Film Review | Women’s Work and Wisdom

Indian film ‘All We Imagine as Light’ — winner of Cannes’ Grand Prix — is a soulful, subtle portrait of three women, in three languages.

Film Review | Women’s Work and Wisdom

There is a point in the slow moving yet deeply moving Indian film All We Imagine as Light, a moment which will go unspecified, when a fantasy/dream sensibility suddenly takes the floor. After we have settled into the erstwhile, realism-based narrative, about the lives of three women working in a Mumbai hospital — a dollop of surrealism both surprises and enriches our understanding.

Dreams can be like that.

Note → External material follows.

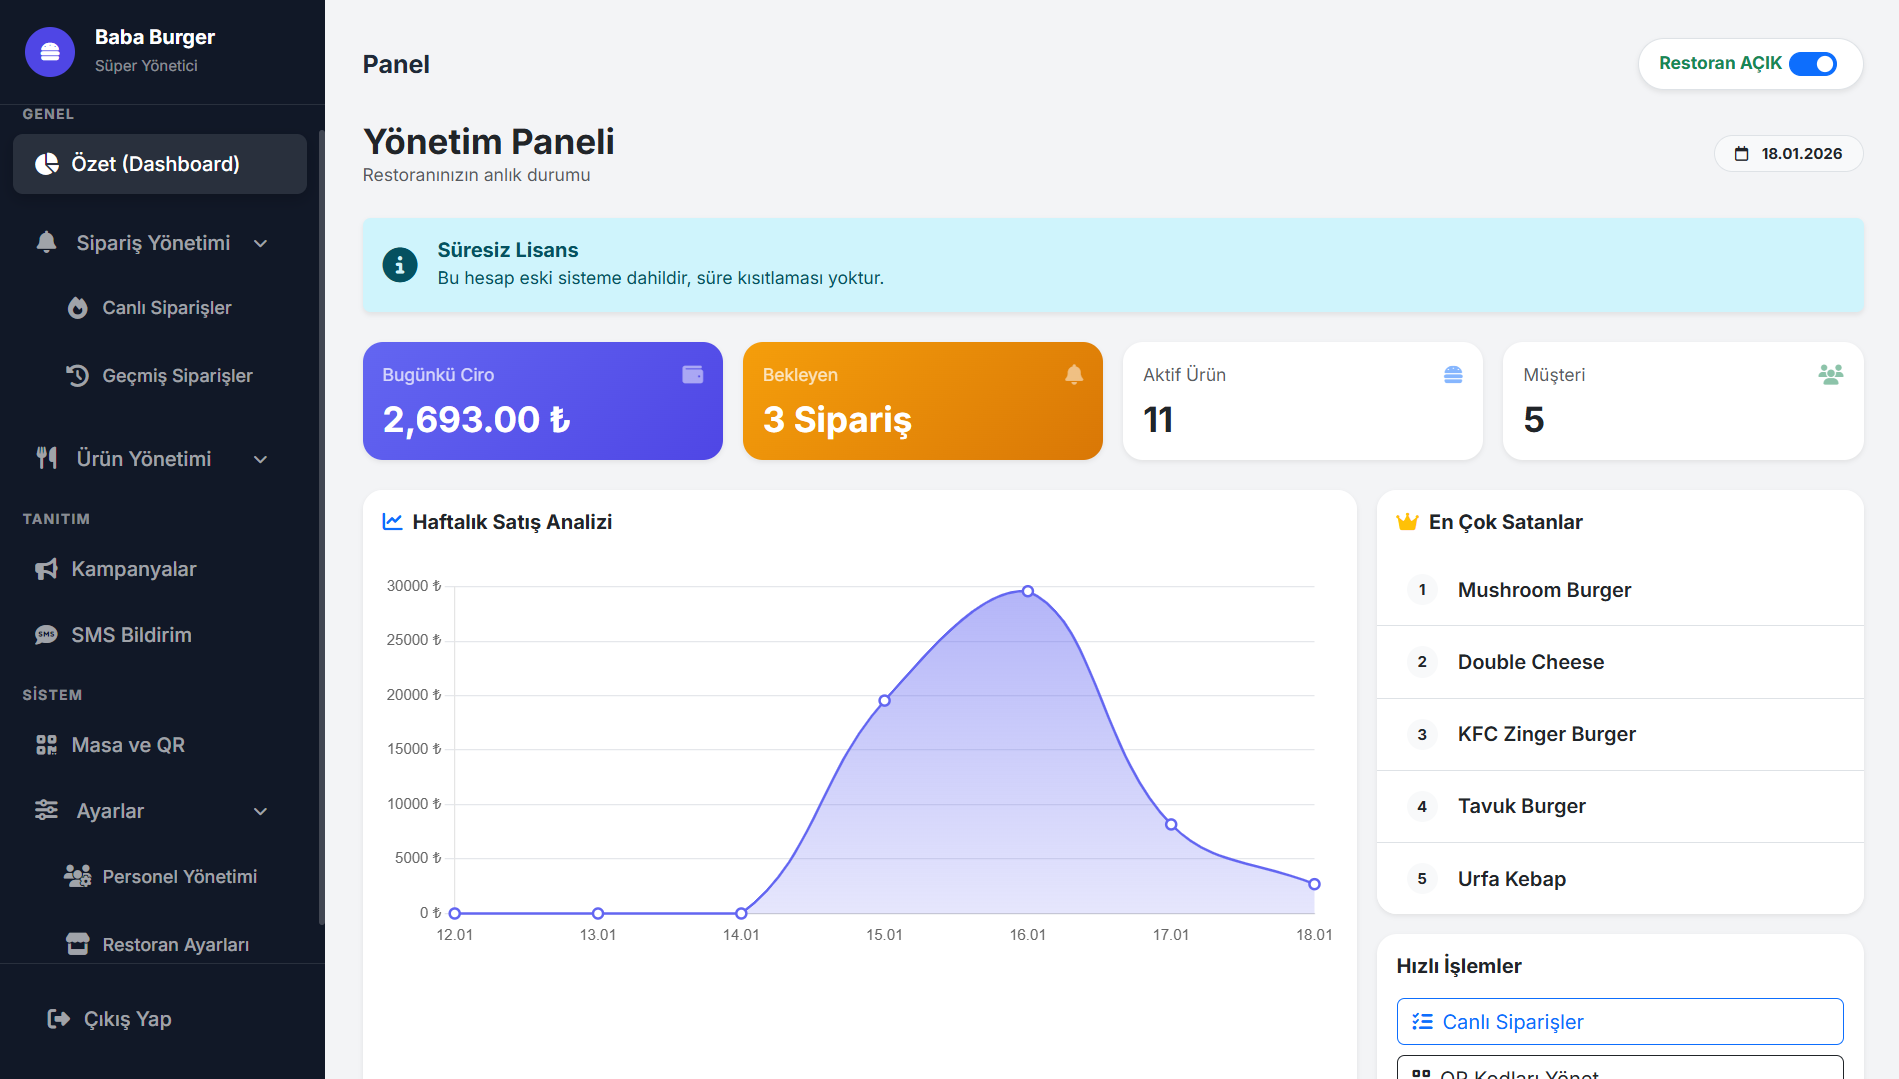
Task: Click the wallet icon on Bugünkü Ciro card
Action: [692, 374]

So can sentient cinema, an art form often driven by the twin engines of dreams and storyboarded reality.

In a story of urban pressures and struggles of the not-necessarily-upwardly mobile women characters, we might expect some rough edges in the picture. But writer-director Payal Kapadia opts for a more soft-edged, soulful, and subtle approach. She has created something unique here, clearly belonging on the index of most notable cinematic achievements of 2024. With this, her first fiction feature (after 2021’s acclaimed documentary A Night of Knowing Nothing), Kapadia became the first Indian woman to win a coveted prize at the Cannes Film Festival, the Grand Prix.